The Press did not talk much about the presentation of PaySwarm made by Manu Sporny, the community leader and chair of the Web Payments group at W3C, during the Innotribe session at the last Sibos.
The PaySwarm web platform is an open standard that enables web browsers and web devices to perform micropayments. This is an initiative of the World Wide Web Consortium (W3C) to create a universal payment standard for the Web.
Manu Sporny: “the problem with payments on the Web today is that no one has said, ‘This is how money on the Web is going to work.’ So, that is what the Web Payments group at the W3C is doing. We’re currently creating standards, like the PaySwarm specifications, that are going to be released patent-free and royalty-free to the public. Using these standards, anyone can join the financial network and begin innovating without asking for permission. By doing this, we hope to bring the same amount and speed of innovation to the financial sector that the Web brought to the publishing sector.”
These words are essentials and they explain why both the payment services proposed by some startups like Square and e-wallets provided by banks cannot really succeed: they have very little chance of being built into the core of the Web’s architecture. They are closed, proprietary systems. Each imposes its own practical constraints, while PaySwarm will install a purchase mechanism as simple as possible directly into the browsers (a demo can be seen here).
Manu Sporny: “One of the great things about the Web is that, in general, which web browser you use to view a website does not matter. We think it would be awesome for the Web if both website owners and the people browsing the Web didn’t have to care about how payments happen anymore. You just click a button and the transaction happens. Website owners see a steady stream of money coming into their accounts. Visitors to websites don’t have to enter sensitive information such as credit card numbers or home addresses on sites that they’ve never been to before.” This includes using applications to manage all of the digital receipts you have created over the course of a year to more accurately keep track of your spending, to get access to discounts by providing a proof of purchase, to file your taxes more easily, or to just digitally archive your receipts.

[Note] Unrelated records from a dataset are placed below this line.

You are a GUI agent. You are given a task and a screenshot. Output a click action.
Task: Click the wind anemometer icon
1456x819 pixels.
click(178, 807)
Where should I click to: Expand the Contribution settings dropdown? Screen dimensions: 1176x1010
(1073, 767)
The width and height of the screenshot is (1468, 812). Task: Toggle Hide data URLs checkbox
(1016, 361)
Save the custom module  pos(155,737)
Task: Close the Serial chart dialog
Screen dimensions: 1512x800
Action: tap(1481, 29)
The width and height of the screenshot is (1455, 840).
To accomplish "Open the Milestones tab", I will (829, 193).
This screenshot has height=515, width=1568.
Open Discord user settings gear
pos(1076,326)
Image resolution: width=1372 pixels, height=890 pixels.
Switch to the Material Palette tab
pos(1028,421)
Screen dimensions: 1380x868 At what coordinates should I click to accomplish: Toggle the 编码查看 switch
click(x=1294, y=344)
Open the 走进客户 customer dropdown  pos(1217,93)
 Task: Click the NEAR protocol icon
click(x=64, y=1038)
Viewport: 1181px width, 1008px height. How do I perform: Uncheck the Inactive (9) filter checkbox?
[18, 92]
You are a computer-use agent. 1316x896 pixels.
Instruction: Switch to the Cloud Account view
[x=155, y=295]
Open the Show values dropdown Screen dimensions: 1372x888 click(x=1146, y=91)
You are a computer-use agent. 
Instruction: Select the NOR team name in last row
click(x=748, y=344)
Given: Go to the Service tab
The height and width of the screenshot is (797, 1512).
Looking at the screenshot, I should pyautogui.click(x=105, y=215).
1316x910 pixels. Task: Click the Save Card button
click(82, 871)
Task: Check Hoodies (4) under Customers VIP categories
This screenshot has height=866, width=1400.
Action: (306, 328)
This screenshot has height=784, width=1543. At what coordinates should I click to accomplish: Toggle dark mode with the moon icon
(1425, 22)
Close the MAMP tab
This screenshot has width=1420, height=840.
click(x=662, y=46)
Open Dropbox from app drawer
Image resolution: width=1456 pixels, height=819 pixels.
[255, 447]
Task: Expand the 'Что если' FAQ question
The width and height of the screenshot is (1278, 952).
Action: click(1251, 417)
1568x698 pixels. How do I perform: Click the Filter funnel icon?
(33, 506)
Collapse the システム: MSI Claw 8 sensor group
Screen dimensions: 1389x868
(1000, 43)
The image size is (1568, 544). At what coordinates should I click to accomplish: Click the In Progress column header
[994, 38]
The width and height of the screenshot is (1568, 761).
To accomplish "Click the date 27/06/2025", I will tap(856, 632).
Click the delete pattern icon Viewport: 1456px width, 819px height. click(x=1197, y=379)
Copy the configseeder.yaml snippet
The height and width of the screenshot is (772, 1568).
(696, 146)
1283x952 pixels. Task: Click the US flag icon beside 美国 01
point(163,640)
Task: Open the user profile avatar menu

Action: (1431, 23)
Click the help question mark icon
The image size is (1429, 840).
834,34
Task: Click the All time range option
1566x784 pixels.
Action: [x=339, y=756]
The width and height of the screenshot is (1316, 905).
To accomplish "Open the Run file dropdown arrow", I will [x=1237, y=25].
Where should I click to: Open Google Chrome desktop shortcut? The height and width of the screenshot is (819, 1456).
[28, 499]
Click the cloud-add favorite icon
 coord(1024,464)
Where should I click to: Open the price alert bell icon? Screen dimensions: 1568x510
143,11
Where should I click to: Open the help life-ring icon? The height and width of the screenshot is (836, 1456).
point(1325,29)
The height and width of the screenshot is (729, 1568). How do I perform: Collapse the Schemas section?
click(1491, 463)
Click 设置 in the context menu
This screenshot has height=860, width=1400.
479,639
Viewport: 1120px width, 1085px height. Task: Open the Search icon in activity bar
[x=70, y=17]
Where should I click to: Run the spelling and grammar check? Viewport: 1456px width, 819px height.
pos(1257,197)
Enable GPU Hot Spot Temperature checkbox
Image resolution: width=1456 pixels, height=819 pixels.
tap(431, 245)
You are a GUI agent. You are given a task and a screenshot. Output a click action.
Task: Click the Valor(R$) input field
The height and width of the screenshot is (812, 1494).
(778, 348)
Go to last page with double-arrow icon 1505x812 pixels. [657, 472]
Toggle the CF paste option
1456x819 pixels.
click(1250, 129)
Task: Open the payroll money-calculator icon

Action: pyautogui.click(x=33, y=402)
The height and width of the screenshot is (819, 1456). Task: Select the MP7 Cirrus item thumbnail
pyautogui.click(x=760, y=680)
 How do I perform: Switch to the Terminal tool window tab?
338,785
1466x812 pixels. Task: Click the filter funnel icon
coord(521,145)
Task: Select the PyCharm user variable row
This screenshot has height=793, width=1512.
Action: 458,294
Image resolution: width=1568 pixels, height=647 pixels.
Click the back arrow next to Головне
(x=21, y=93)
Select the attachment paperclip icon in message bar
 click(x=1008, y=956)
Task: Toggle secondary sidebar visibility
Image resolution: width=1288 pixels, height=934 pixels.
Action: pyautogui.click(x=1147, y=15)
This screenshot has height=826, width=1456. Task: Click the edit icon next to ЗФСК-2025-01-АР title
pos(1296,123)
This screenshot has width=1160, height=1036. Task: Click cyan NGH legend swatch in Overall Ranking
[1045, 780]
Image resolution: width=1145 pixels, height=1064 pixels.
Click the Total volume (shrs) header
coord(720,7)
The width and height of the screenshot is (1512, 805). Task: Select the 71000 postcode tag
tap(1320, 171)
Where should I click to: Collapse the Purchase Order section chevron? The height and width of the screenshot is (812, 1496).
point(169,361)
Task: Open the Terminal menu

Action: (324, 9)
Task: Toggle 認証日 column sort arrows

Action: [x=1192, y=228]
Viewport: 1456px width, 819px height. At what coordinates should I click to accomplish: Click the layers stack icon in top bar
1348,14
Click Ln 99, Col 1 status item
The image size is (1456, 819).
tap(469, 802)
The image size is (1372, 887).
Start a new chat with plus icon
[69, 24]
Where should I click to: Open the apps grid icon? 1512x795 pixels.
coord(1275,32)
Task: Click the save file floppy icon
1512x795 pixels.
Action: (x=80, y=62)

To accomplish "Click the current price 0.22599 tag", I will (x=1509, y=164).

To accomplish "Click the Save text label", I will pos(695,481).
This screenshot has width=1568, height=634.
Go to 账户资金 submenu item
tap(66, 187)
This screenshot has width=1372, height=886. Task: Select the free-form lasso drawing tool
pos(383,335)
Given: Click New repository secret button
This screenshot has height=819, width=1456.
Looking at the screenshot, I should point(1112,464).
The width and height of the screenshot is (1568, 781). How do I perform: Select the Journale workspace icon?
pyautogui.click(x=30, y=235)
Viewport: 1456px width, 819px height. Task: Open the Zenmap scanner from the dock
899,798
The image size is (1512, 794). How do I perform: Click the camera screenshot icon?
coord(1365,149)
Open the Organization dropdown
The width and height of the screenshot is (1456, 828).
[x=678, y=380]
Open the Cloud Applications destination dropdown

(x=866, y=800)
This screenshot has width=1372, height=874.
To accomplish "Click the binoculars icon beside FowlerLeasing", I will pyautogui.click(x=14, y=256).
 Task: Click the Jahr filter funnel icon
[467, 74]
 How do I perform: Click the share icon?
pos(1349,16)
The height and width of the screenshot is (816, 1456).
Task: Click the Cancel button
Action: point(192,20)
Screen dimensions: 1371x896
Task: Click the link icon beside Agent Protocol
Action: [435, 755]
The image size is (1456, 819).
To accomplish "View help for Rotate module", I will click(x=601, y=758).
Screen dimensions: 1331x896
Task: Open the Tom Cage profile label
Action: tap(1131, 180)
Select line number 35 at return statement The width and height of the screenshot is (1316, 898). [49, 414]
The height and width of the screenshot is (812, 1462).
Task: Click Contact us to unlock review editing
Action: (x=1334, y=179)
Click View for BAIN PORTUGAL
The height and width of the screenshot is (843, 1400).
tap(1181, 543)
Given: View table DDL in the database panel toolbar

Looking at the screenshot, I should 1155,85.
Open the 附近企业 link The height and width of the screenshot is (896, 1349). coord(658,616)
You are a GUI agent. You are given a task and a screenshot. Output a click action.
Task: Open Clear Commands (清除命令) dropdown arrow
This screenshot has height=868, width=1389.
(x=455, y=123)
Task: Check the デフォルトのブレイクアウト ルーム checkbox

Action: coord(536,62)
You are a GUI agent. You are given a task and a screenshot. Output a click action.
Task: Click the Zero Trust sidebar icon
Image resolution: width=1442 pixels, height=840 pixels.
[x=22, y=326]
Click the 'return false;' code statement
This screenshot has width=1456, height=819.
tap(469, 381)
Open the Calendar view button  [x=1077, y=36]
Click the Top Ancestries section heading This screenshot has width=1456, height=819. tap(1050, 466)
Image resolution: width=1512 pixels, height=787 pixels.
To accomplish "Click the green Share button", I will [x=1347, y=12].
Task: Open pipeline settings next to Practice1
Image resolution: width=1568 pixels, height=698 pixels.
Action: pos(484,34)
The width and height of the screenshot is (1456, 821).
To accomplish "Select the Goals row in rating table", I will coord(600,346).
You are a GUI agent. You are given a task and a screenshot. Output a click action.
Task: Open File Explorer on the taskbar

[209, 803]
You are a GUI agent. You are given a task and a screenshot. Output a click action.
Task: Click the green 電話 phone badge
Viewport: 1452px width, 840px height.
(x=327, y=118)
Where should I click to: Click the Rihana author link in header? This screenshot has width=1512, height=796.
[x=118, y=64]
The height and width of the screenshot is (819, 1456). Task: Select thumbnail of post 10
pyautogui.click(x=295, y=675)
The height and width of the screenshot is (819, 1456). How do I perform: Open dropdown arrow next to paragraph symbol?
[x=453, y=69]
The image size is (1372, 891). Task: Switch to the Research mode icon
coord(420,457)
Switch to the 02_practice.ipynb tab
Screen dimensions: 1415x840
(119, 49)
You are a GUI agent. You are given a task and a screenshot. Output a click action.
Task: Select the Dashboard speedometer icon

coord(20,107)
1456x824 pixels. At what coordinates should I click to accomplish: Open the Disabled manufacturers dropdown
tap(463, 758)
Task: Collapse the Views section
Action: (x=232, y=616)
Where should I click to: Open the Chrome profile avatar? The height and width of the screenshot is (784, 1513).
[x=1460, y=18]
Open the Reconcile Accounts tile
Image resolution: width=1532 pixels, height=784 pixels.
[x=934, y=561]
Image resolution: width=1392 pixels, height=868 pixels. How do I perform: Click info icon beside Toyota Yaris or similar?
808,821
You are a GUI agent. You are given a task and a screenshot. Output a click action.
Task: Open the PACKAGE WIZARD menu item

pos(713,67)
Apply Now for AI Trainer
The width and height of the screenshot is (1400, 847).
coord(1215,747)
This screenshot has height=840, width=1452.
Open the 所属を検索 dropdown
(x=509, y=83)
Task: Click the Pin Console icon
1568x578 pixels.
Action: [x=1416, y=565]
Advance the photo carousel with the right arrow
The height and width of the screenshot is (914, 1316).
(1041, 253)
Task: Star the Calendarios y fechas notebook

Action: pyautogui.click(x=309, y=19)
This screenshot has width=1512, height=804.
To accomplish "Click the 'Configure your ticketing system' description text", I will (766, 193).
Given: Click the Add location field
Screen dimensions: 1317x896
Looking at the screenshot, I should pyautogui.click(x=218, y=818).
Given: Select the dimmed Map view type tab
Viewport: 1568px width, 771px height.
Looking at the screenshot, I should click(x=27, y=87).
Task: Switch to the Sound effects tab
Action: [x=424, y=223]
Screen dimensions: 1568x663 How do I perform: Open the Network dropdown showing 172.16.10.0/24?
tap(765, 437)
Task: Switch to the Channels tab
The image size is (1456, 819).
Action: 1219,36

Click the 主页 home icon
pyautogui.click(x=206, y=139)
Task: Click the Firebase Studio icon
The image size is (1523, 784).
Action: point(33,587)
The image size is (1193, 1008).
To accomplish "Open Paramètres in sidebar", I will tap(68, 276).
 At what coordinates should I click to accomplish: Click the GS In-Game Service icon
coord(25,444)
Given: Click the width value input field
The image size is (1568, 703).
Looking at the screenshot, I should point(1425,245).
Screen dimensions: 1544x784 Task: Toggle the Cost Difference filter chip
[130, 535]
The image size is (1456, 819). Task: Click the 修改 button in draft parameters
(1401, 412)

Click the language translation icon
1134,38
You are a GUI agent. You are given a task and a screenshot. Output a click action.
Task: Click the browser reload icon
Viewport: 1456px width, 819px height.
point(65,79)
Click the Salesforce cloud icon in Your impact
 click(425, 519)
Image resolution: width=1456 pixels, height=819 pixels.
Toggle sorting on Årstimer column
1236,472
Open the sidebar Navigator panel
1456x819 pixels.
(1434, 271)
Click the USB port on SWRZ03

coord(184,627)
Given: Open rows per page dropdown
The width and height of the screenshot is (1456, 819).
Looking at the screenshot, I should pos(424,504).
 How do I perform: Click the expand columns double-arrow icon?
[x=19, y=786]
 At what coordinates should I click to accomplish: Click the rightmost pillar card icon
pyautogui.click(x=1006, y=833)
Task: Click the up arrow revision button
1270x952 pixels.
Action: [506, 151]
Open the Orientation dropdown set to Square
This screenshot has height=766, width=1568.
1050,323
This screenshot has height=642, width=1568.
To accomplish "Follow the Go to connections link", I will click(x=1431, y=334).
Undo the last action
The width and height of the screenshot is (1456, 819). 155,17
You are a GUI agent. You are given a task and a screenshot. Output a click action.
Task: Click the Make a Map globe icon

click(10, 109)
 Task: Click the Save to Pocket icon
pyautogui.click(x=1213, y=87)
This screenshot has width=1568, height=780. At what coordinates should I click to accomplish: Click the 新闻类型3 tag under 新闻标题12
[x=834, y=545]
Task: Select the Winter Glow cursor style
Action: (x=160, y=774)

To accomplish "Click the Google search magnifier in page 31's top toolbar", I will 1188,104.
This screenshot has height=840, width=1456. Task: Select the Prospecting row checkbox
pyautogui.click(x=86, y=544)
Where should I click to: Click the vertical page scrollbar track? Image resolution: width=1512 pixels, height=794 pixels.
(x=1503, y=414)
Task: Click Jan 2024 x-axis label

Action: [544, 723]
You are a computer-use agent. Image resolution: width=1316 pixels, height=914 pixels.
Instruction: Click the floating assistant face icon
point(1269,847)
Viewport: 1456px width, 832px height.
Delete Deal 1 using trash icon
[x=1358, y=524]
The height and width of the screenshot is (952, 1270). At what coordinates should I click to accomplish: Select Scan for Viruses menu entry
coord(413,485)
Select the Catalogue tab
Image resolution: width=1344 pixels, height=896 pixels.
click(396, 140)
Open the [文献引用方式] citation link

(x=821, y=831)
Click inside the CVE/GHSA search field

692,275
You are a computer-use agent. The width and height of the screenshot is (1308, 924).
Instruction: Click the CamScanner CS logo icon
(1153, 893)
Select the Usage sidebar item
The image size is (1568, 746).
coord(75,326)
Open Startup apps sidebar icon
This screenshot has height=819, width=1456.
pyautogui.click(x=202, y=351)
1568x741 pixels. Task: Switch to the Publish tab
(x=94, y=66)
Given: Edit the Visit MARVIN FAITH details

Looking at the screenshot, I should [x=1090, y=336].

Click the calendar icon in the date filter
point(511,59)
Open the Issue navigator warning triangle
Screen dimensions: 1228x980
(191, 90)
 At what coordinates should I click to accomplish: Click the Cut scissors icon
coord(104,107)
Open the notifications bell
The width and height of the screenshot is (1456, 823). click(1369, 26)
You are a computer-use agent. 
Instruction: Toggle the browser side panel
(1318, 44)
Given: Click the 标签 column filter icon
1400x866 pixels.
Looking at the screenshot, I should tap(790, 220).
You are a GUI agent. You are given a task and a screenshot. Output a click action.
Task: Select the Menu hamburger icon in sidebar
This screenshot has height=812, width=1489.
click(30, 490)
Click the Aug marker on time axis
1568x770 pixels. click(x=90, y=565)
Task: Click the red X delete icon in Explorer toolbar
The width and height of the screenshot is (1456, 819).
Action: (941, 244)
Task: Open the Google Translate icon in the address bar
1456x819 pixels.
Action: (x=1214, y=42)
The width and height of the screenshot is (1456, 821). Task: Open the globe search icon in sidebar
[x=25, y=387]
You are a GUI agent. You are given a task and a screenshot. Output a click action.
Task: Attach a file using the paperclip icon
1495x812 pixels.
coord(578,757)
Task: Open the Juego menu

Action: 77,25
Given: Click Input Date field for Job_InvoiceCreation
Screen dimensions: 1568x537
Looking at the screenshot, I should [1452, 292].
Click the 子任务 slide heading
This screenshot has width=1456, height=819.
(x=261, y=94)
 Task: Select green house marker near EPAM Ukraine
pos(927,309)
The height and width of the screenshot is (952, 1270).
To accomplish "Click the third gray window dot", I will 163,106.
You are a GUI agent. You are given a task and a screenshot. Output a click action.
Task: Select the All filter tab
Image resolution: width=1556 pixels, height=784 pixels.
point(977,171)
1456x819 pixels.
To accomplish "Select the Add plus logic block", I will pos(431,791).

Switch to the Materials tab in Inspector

By the way, all of the PaySwarm specifications are currency-agnostic. When you do a transfer on PaySwarm, the currency can be a nation-backed currency or an alternative currency. This feature uses a mechanism called the currency mint, which is capable of creating (and reclaiming) a particular type of currency. Anybody can set up a currency mint, which means that anybody can create his or her own currency with PaySwarm.
Of course, at this step, it is hard to assess whether PaySwarm will become the universal payment standard for the Web, used by billions of people around the world. In fact, we miss many technical details to gauge the availability of the PaySwarm process. Anyway, the idea is itself revolutionary: payment becomes a totally integrated function. To buy anything on the Web, you just need a checking account. No means of payment are needed anymore – Visa and Mastercard are useless. For banks, it looks more like a tremendous opportunity than a threat.